The elections went forward as scheduled. On January 25, Hamas won 56 percent of the seats in the Legislative Council.

Few inside the U.S. administration had predicted the result, and there was no contingency plan to deal with it. “I’ve asked why nobody saw it coming,” Condoleezza Rice told reporters. “I don’t know anyone who wasn’t caught off guard by Hamas’s strong showing.”

“Everyone blamed everyone else,” says an official with the Department of Defense. “We sat there in the Pentagon and said, ‘Who the fuck recommended this?”

“In public, Rice tried to look on the bright side of the Hamas victory. “Unpredictability,” she said, is “the nature of big historic change.” Even as she spoke, however, the Bush administration was rapidly revising its attitude toward Palestinian democracy.

“Washington reacted with dismay when Abbas began holding talks with Hamas in the hope of establishing a “unity government.” On October 4, 2006, Rice traveled to Ramallah to see Abbas. They met at the Muqata, the new presidential headquarters that rose from the ruins of Arafat’s compound, which Israel had destroyed in 2002.

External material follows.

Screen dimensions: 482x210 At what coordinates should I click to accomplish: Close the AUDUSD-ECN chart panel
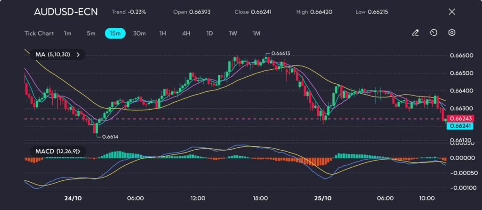click(452, 12)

“America’s leverage in Palestinian affairs was much stronger than it had been in Arafat’s time. Abbas had never had a strong, independent base, and he desperately needed to restore the flow of foreign aid—and, with it, his power of patronage. He also knew that he could not stand up to Hamas without Washington’s help.“

“At their joint press conference, Rice smiled as she expressed her nation’s “great admiration” for Abbas’s leadership. Behind closed doors, however, Rice’s tone was sharper, say officials who witnessed their meeting. Isolating Hamas just wasn’t working, she reportedly told Abbas, and America expected him to dissolve the Haniyeh government as soon as possible and hold fresh elections.

“Weeks passed with no sign that Abbas was ready to do America’s bidding. Finally, another official was sent to Ramallah. Jake Walles, the consul general in Jerusalem, is a career foreign-service officer with many years’ experience in the Middle East. His purpose was to deliver a barely varnished ultimatum to the Palestinian president.

“We know what Walles said because a copy was left behind, apparently by accident, of the “talking points” memo prepared for him by the State Department. The document has been authenticated by U.S. and Palestinian officials.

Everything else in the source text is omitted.